= REQUEST 1 =
Reproduce the part of the YOLOv3 tutorial that opens with the words containing "Let's now load" and closes with "int(image.shape[1] * 0.25)))".

= PASSAGE PROVIDED =
## Start

By the end of this tutorial, you will have a good understanding of how to use YOLOv3 for object detection and will be able to apply it to your own projects.

Object Detection with YOLOv3 in Images

Now, let's see how to use YOLOv3 with OpenCV.

So that you can follow along with me, here's how I structured the tutorial:

├── examples
│   ├── images
│   │   ├── 1.jpg
│   │   ├── 2.jpg
│   |   └── ...
│   └── videos
│       ├── 1.mp4
│       ├── ...
├── yolov3-config
│   ├── coco.names
│   ├── yolov3.cfg
│   └── yolov3.weights
├── yolov3-images.py
└── yolov3-videos.py

Create a new Python file, name it yolov3_images.py and copy the following code into it:

import cv2
import numpy as np

# define the minimum confidence (to filter weak detections), 
# Non-Maximum Suppression (NMS) threshold, and the green color
confidence_thresh = 0.5
NMS_thresh = 0.3
green = (0, 255, 0)

We start by loading the required libraries. We will be using OpenCV and NumPy. We also define the minimum confidence threshold, the NMS threshold, and the green color.

Here is a brief description of the variables we defined:

  • The confidence_thresh is used to filter out weak detections. In this case, we will use a value of 0.5, which means that only detections with a confidence score above 50% will be kept.

  • The NMS_thresh is used to eliminate overlapping bounding boxes. In our case, we will use a value of 0.3, which means that if the IoU (Intersection over Union) between two bounding boxes is above 30%, the bounding box with the lower confidence score will be discarded.

  • The green variable represents the green color which we will use to draw the bounding boxes on the input image.

Let's now load the input image and the class labels the YOLOv3 model was trained on. Make sure to download the source code for this tutorial to get the class labels file, configuration file, and the images/videos used in this tutorial.

# Load the image and get its dimensions
image = cv2.imread("examples/images/1.jpg")
# resize the image to 25% of its original size
image = cv2.resize(image, 
                    (int(image.shape[0] * 0.25), 
                     int(image.shape[1] * 0.25)))

## End

= RECORDED INFORMATION =
## Start

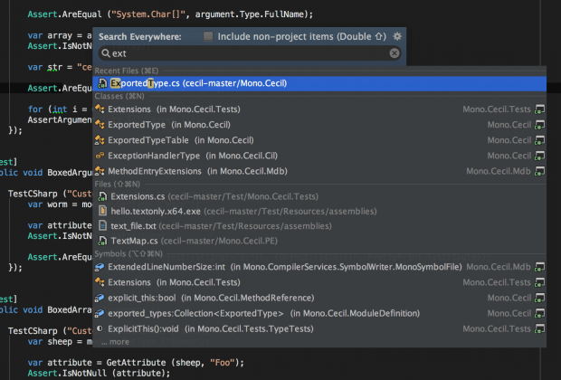
Task: Clear the search text with X button
Action: pyautogui.click(x=395, y=53)
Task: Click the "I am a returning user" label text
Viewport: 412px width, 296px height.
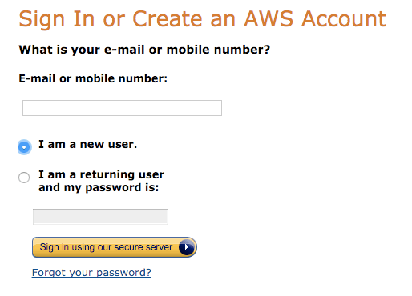Action: [101, 174]
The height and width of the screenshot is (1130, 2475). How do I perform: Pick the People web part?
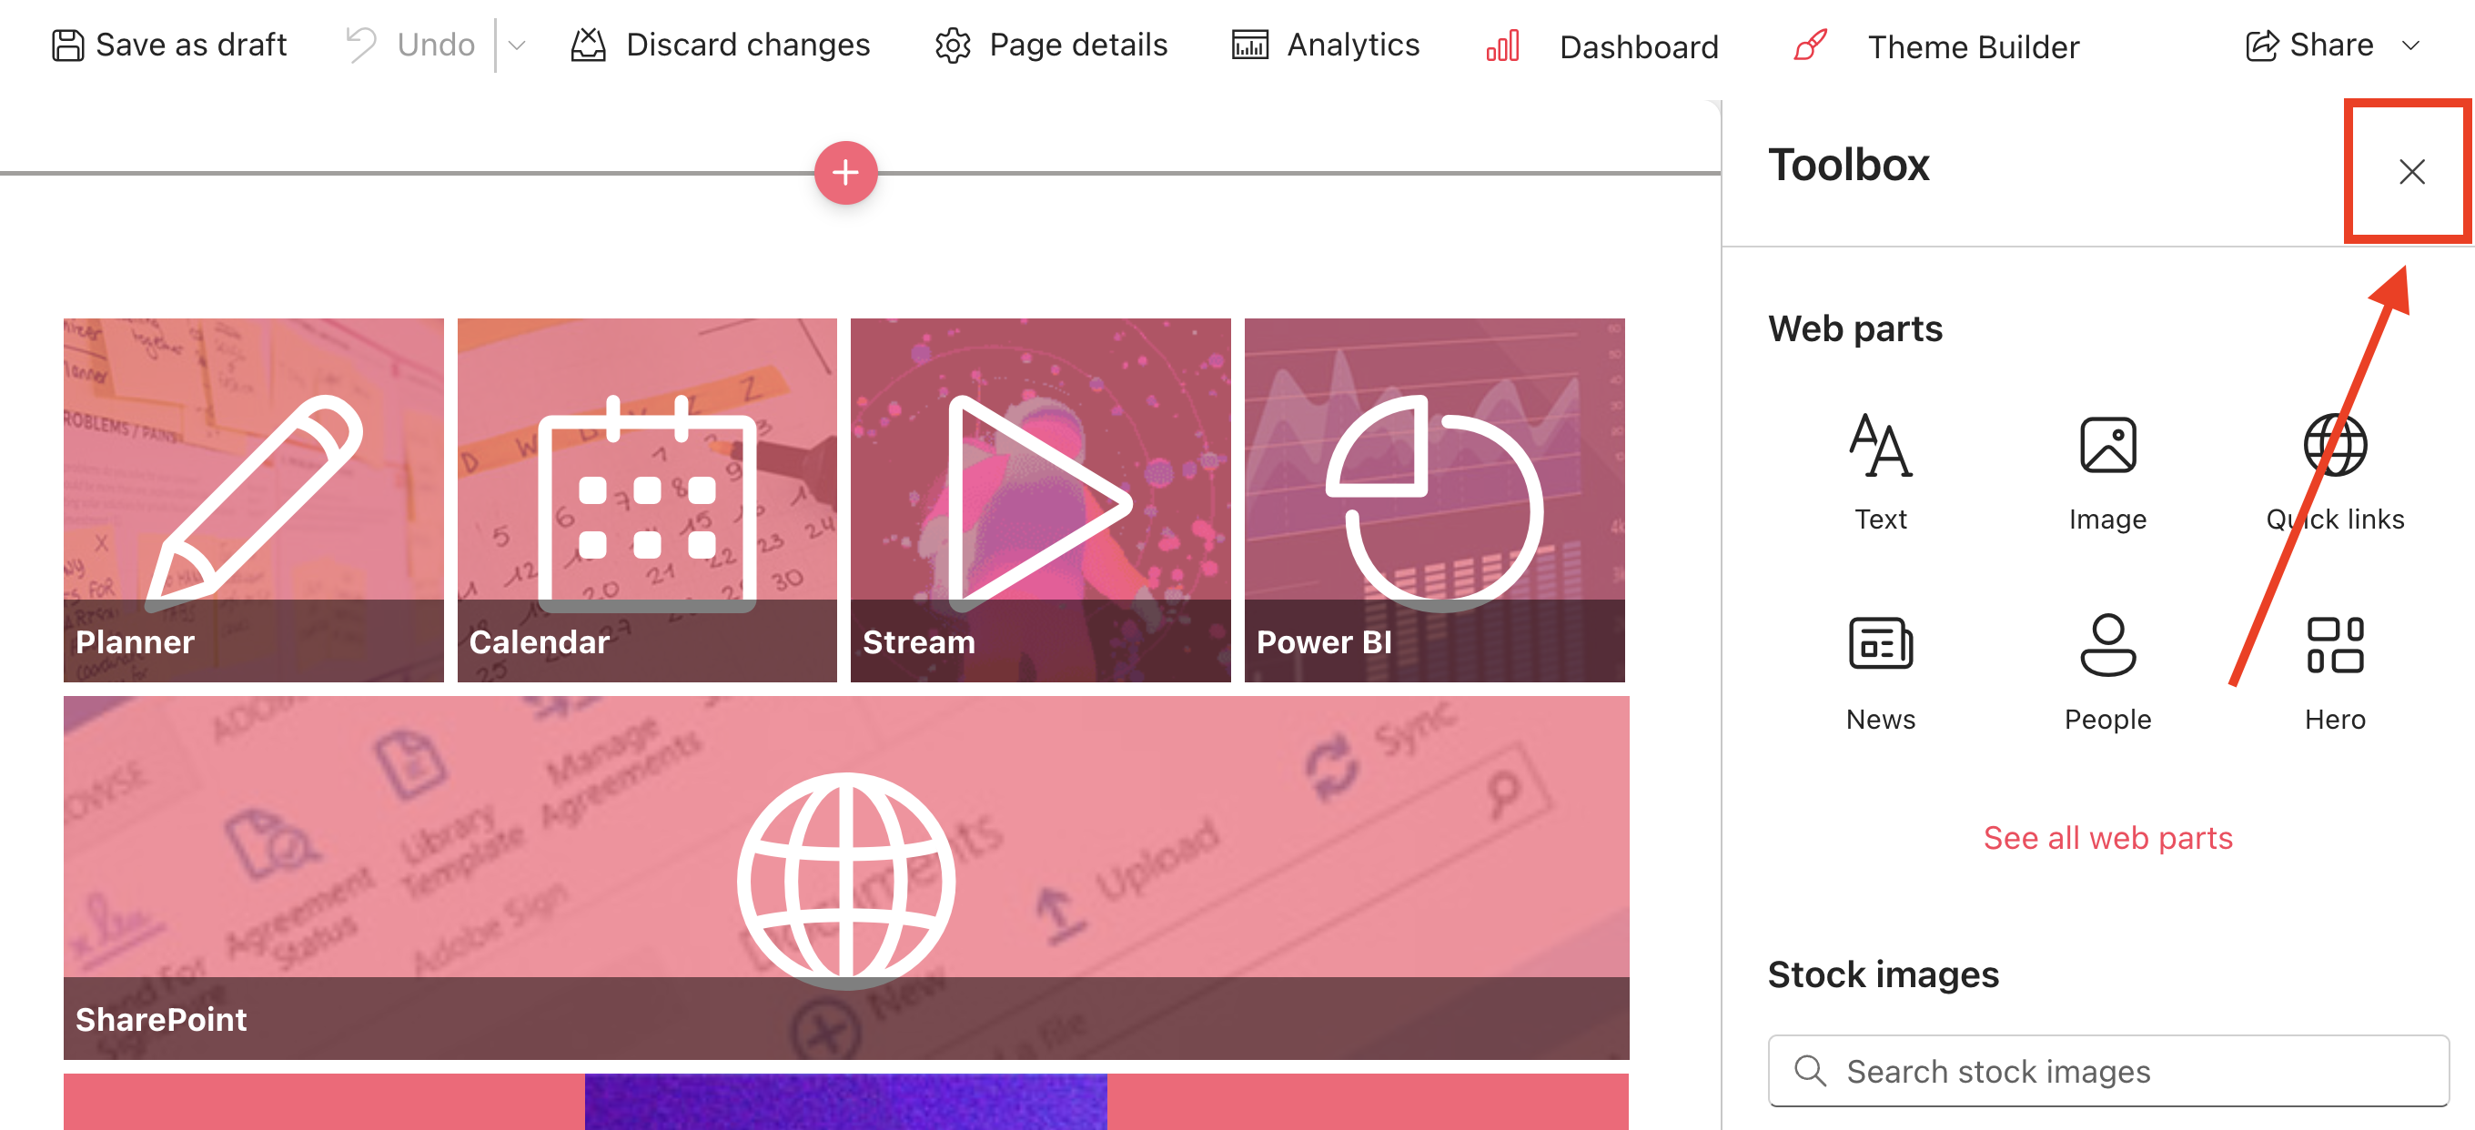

## End

= REQUEST 2 =
Rewrite the records from the line containing "Task: Click the" through the end of the records, replacing "returning" with "registered" and changing nothing else. Leave the pictures out of your answer.

= REPLY 1 =
Let's now load the input image and the class labels the YOLOv3 model was trained on. Make sure to download the source code for this tutorial to get the class labels file, configuration file, and the images/videos used in this tutorial.

# Load the image and get its dimensions
image = cv2.imread("examples/images/1.jpg")
# resize the image to 25% of its original size
image = cv2.resize(image, 
                    (int(image.shape[0] * 0.25), 
                     int(image.shape[1] * 0.25)))

= REPLY 2 =
Task: Click the "I am a registered user" label text
Viewport: 412px width, 296px height.
Action: [101, 174]
The height and width of the screenshot is (1130, 2475). How do I perform: Pick the People web part?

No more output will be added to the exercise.